*Фрагмент текста*.
- - - - -

У госпожи Строс он спрашивал совета по поводу лисьих мехов, которые хотел якобы купить для одной девушки; однако лисы оказались вымышленными, а девушка — Альбертиной из романа. Порой он спешно отправлял ночного гонца, так как его внезапные желания узнать что-либо требовалось удовлетворить немедля. Уже в то время, когда он переводил Рескина, его друзья Иетманы рассказывали, как однажды вечером к ним позвонили. То оказался лакей Пруста, заявивший, как ни в чем ни бывало: «Господин Пруст послал меня спросить у месье и мадам, что стало с сердцем Шелли».
К каждому специалисту он обращался за консультациями: к Рейнальдо Ану насчет музыки, к Жану-Луи Водуайе насчет живописи, к семейству Доде насчет цветов. Во всем он хотел знать технические термины, «до того, что музыкант, садовник, художник или врач, читая Пруста, могут подумать, будто он целые годы посвятил музыке или цветоводству, живописи или медицине». «Мы старались как могли, — говорит Люсьен Доде, — осведомить его — не зная толком, с какой целью — по поводу сладких пирогов, которые можно найти после мессы у булочника в таком-то провинциальном городке, или же кустарников, цветущих в одно время с терновником и сиренью, или цветов, которые, не будучи гиацинтами, обладают теми же свойствами относительно внешнего вида, употребления и т. д.»
Женщин он просил просветить его насчет их собственных ухищрений.
«Вы случайно не могли бы дать мне для книги, которую я заканчиваю, несколько маленьких «портняжных» разъяснений? (Не думайте только, что в прошлый раз я вам звонил ради этого; я об этом даже не думал, а только о желании видеть вас)…»

- - - - -

*Исходные данные*.
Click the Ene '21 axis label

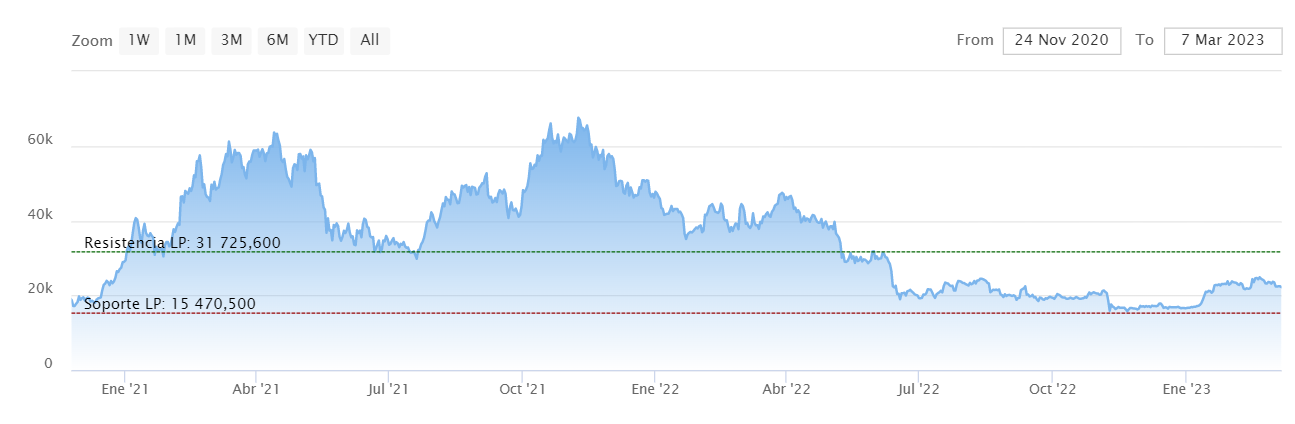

- - - - -

*Задание 1*. Переведите на английский язык предложение из фрагмента о Прусте: «Женщин он просил просветить его насчет их собственных ухищрений».
*Задание 2*. Почему, согласно фрагменту о Прусте, он порой спешно отправлял ночного гонца? Ответьте в одном-трех предложениях.
*Задание 3*. Напишите продолжение текста о Прусте, начав сразу после последнего предложения фрагмента.

*Ответ 1*. He asked women to enlighten him about their own tricks.

*Ответ 2*. Пруст спешно отправлял ночного гонца потому, что у него возникали внезапные желания что-либо узнать. Эти желания требовалось удовлетворить немедля.

*Ответ 3*.
Далее следовали настойчивые вопросы о платье, которое было надето на госпоже Грефюль на одном итальянском представлении в театре Монте-Карло, «в ложе бенуара у авансцены, довольно черное, месяца два назад» (а ответу предстояло быть использованным для наряда принцессы Германтской в Опере). Он бы хотел снова взглянуть на платья, шляпки, которые его приятельницы носили двадцать лет назад, и сердился, что они их не сохранили. «Мой дорогой Марсель, это шляпка двадцатилетней давности, у меня ее уже нет…» — «Это невозможно, мадам. Вы просто не хотите показать ее мне. Она у вас есть, а вам угодно мне перечить. Вы меня безмерно огорчаете…»[118]
Как-то вечером, в половине двенадцатого он явился к своим друзьям Кайаве, которых давно не видел. «Месье и мадам уже легли? Не могут ли они принять меня?..» Разумеется, его приняли.«— Мадам, не хотите ли доставить мне огромную радость? Я уже довольно давно не видел вашу дочь. Может, я уже больше не приду сюда… и маловероятно, что вы когда-нибудь приведете ее ко мне! Когда она повзрослеет настолько, чтобы посещать балы, я уже не смогу выходить; я очень болен. Так что я вас прошу, мадам, позвольте мне взглянуть сегодня вечером на мадемуазель Симону.
— Но, Марсель, она уже давно легла.
— Мадам, умоляю, сходите посмотреть. Если она не спит, объясните ей…»
Симона спустилась и была представлена странному визитеру. Что он искал в ней? Впечатления, которые были ему нужны, чтобы изобразить мадемуазель де Сен-Лу, дочь женщины, которую любил Рассказчик.
Ради той же погони за образами прошлого он еще предпринимал небольшие путешествия, если позволяло здоровье: «Я выезжаю порой наудачу, в основном ради того, чтобы взглянуть на боярышник или кружевные воланы трех яблонь в бальных платьях под серым небом». Когда его приступы слишком учащались, он не осмеливался даже через стекло смотреть на каштаны бульвара, и целую осень проводил, не видя ее красок. Во время «каникул» он «платонически потреблял ужасающее количество путевых справочников и зазубривал тысячу кольцевых поездок, о которых грезил между двумя часами ночи и шестью утра, лежа в шезлонге».